One of the limitations associated with this study was the requirement of a sputum sample and this would be difficult for some patients in the absence of a sputum induction. Second, the cross-sectional design of this study limited information collection from the same participant over a period of time (longitudinal changes) thus restricting determination of any cause-and-effect relationships. For example, this study examined sputum colour at a single time point, thereby providing no information about the changes in sputum colour with response to therapeutic intervention. A few studies have investigated the interobserver and intraobserver variabilities of sputum colour in patients with COPD12 36 and bronchiectasis14 and observed a variation of one point colour, thereby highlighting the effect of observer variability on reproducibility and reliability of results. Thus, our study requires further work so as to take into account the intraobserver and interobserver clinical as well as technical agreement, which can potentially influence the results and challenge the reliability and validity of this tool in both clinic and research settings.

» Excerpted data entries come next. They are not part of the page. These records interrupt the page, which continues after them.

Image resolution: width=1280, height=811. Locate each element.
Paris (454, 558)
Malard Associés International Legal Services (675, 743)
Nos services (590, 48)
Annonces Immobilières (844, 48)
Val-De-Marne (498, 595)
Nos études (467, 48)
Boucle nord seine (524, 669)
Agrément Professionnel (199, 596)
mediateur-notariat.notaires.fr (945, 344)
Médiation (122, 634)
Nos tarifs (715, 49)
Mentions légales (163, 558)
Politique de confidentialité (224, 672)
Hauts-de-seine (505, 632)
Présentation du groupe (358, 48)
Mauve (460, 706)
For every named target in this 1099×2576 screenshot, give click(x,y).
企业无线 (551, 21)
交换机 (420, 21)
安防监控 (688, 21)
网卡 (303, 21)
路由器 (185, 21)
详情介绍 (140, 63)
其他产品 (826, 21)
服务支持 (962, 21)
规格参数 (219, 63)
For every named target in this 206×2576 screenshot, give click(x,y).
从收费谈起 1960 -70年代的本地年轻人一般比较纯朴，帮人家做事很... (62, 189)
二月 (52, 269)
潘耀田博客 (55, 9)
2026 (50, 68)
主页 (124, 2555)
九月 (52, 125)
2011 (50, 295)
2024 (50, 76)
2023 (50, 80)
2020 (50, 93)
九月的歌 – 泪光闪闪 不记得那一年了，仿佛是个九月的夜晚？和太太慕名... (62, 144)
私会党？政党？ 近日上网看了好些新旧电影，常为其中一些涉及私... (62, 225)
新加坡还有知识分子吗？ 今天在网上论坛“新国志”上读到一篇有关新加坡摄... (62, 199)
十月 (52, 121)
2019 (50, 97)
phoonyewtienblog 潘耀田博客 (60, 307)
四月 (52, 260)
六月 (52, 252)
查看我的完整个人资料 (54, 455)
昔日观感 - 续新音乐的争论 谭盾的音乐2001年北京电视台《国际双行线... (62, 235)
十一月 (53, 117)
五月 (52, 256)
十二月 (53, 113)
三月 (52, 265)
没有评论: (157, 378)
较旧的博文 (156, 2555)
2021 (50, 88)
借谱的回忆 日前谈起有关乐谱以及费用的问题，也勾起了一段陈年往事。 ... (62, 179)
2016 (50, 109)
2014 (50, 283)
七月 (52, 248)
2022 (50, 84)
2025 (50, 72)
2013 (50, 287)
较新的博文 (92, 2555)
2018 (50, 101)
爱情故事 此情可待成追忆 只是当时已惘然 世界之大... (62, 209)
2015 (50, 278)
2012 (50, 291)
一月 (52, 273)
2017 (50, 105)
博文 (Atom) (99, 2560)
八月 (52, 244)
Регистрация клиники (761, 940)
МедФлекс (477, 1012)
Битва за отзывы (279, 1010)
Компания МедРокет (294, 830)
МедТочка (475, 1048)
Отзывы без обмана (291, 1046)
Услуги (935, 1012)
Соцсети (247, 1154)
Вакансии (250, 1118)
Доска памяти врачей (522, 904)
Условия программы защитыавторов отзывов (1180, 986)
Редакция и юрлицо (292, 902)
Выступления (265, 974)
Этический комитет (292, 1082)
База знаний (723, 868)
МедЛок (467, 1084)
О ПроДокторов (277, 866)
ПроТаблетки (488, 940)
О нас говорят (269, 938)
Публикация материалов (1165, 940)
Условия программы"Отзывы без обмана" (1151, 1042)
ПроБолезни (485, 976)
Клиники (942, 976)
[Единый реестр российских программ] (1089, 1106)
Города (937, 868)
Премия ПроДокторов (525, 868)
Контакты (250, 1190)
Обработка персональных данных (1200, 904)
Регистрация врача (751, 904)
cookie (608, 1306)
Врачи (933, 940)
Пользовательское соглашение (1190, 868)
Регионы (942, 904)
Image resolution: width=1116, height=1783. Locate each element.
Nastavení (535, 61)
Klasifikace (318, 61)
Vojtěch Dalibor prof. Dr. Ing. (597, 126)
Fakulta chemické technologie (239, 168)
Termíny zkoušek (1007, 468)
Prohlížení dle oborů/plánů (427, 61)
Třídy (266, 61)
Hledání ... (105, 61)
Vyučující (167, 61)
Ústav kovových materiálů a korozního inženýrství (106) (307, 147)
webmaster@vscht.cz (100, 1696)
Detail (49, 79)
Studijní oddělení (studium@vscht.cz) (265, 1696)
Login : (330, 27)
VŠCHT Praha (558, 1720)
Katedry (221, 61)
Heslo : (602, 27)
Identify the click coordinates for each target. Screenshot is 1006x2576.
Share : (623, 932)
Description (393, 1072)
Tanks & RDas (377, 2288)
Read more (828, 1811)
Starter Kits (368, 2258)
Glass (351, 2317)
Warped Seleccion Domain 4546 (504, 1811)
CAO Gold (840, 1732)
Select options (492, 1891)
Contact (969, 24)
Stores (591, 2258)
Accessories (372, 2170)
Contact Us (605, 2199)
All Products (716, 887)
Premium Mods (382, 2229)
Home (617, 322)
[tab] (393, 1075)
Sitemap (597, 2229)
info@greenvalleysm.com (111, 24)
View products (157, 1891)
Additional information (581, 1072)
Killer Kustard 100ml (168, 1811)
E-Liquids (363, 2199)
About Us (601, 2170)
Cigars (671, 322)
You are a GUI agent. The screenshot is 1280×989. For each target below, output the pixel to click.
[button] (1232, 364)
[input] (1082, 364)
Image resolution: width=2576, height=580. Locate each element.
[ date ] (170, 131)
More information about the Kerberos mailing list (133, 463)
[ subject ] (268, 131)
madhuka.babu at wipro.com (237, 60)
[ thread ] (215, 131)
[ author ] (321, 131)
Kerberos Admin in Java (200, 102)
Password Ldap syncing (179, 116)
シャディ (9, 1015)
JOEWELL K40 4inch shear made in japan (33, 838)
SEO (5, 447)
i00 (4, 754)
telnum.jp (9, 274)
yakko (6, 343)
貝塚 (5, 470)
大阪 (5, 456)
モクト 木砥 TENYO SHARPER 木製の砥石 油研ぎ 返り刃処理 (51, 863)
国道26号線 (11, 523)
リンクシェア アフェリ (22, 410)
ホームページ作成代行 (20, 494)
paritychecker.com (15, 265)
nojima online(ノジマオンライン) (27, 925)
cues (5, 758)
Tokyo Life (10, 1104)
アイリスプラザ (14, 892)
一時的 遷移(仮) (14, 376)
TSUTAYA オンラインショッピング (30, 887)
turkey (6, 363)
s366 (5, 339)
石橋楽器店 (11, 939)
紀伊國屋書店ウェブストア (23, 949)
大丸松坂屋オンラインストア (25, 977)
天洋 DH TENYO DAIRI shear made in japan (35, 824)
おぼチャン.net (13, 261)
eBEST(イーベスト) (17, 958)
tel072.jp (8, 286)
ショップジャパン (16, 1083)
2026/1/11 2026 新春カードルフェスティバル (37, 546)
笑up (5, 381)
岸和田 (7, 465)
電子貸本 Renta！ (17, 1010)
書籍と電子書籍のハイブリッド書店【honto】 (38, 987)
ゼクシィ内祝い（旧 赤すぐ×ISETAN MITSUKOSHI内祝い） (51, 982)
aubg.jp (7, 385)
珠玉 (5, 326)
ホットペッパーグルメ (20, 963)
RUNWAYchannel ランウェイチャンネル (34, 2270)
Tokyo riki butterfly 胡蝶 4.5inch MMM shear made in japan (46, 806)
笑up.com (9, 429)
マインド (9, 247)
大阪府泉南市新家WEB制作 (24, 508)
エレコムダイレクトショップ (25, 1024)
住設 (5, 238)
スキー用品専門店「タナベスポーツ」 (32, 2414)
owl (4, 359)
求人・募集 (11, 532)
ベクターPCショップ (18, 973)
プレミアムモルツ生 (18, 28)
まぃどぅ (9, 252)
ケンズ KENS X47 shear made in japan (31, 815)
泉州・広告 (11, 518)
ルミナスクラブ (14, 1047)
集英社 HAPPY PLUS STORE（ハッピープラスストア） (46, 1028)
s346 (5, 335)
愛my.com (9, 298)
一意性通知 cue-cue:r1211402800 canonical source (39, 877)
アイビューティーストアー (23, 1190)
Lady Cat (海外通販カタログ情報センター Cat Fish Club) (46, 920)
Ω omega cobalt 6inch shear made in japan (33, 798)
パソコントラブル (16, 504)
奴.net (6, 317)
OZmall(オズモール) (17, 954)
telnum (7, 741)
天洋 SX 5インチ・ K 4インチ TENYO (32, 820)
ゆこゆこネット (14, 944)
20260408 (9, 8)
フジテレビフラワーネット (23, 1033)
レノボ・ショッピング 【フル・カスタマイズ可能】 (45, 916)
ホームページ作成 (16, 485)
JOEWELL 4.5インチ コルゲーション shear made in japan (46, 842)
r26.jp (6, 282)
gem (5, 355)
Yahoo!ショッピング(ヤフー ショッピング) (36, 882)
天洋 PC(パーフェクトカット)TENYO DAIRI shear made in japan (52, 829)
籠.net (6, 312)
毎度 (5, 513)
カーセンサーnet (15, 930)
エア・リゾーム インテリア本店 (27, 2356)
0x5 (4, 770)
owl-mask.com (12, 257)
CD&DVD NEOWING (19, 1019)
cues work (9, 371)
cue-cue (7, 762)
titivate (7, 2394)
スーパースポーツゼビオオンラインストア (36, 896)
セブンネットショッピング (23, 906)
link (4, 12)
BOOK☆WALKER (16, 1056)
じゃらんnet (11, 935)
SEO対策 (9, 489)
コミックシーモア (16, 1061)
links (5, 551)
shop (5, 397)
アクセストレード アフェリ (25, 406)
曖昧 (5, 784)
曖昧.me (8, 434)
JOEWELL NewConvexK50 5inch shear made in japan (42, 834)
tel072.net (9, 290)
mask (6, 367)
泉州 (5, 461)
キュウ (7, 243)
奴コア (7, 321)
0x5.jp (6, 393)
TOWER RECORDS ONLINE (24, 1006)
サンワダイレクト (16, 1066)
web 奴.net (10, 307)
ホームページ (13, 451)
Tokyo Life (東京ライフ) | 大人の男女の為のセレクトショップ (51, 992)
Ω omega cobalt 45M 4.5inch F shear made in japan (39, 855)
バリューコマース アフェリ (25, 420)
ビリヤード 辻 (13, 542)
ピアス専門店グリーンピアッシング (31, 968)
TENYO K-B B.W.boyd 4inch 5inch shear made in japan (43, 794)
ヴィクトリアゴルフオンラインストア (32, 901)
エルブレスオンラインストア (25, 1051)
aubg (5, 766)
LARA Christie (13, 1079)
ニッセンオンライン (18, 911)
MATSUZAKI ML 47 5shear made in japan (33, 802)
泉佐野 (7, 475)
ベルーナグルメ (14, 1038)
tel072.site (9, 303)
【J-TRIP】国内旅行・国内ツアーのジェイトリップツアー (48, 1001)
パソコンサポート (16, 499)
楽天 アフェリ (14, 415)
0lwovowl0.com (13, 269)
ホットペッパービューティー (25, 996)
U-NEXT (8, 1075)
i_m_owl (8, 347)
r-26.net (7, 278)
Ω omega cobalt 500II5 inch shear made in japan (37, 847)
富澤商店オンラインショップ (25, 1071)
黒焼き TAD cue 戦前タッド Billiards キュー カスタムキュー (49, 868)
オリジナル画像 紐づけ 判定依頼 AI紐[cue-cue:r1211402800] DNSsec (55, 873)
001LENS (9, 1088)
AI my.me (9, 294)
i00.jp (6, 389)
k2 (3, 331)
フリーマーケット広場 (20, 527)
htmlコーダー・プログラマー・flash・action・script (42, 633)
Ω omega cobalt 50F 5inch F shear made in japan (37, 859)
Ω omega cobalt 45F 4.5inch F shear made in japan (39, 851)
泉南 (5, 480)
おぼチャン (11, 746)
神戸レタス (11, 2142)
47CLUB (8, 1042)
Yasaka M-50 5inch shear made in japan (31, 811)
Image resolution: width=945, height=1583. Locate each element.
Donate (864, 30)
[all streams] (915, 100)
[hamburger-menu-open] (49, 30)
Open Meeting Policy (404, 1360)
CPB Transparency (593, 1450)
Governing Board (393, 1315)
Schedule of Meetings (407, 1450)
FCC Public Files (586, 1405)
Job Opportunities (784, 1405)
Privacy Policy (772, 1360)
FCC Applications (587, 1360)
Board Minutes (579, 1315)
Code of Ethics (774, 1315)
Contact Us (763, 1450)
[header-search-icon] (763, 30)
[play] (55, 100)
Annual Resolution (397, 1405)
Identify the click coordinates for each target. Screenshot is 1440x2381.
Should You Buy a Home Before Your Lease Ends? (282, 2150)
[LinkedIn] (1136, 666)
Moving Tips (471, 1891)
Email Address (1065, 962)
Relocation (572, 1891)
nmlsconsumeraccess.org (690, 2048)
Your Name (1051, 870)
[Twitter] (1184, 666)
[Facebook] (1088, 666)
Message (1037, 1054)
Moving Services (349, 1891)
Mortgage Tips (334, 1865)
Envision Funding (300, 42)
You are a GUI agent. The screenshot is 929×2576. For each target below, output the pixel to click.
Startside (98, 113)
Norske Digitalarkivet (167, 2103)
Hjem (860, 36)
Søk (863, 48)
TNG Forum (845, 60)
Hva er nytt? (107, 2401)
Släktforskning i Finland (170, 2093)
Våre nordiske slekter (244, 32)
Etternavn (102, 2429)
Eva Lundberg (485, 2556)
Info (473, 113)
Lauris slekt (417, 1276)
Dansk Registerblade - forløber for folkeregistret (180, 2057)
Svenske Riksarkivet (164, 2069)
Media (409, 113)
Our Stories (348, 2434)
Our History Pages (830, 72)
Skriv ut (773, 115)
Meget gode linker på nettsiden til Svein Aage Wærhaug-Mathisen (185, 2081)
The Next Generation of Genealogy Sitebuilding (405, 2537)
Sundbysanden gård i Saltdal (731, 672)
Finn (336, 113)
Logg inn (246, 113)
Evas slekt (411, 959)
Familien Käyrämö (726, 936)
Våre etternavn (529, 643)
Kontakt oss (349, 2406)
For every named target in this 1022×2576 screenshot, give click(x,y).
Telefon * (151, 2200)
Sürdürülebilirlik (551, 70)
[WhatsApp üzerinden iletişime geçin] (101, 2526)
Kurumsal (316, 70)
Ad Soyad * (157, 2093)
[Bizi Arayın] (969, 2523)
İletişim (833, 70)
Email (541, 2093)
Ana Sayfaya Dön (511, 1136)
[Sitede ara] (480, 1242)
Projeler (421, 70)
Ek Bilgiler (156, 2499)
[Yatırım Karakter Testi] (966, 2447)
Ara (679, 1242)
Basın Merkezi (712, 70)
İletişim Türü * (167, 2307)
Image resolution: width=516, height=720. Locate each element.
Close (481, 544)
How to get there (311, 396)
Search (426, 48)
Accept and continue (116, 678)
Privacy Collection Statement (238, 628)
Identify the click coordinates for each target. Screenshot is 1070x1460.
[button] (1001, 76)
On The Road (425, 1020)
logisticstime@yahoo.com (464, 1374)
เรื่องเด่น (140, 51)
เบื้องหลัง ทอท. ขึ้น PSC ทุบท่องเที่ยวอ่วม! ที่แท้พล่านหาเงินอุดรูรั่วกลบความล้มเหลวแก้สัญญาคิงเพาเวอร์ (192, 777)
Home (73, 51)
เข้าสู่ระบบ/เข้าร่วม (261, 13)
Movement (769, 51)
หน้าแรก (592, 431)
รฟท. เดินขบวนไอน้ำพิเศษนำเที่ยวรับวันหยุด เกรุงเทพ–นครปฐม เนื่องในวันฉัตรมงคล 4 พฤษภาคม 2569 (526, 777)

It is unclear if airway neutrophilia truly reflects the severity of asthma or it is a consequence of other conditions such as an abnormal innate immune response,7 37 systemic inflammation,38 high doses of corticosteroids used to maintain asthma control,39 40 ageing,22 diet41 or exposure to various insults such as smoking,42 atmospheric pollutants,43 pathogen persistence or an altered microbiome.8 44 Participants with NB are likely to be non-responders to conventional treatment.21 45 Furthermore, high corticosteroid dose and poor ventilation of the lungs in these patients may contribute to the growth and persistence of pathogenic species thereby predisposing these patients to a high risk of exacerbations.46 We speculate that use of sputum colour may be able to identify an important patient subgroup with chronic bacterial presence, severe airflow obstruction and refractory disease similar to that observed in the US Severe Asthma Research Program cohort.47
Conclusion
This pooled retrospective analysis of clinical studies in adults with stable asthma showed sputum colour to be a predictor of underlying airway neutrophilic inflammation (as assessed by CXCL-8 concentration, total cell number and neutrophil number and proportion). The strongest associations between sputum colour and the investigated parameters (CXCL-8, total and differential cell counts and bacterial presence) was found with darker sputum (colour range including yellow to green; sputum colour score including 3–5), thereby identifying a cut-off colour score of ≥3, which may be of clinical relevance.
Sputum colour may assist with the identification of neutrophilic inflammation and bronchitis and assist with clinical decision making to assess the presence of intense sputum cellularity, neutrophilic inflammation and pathogenic microbes in asthma.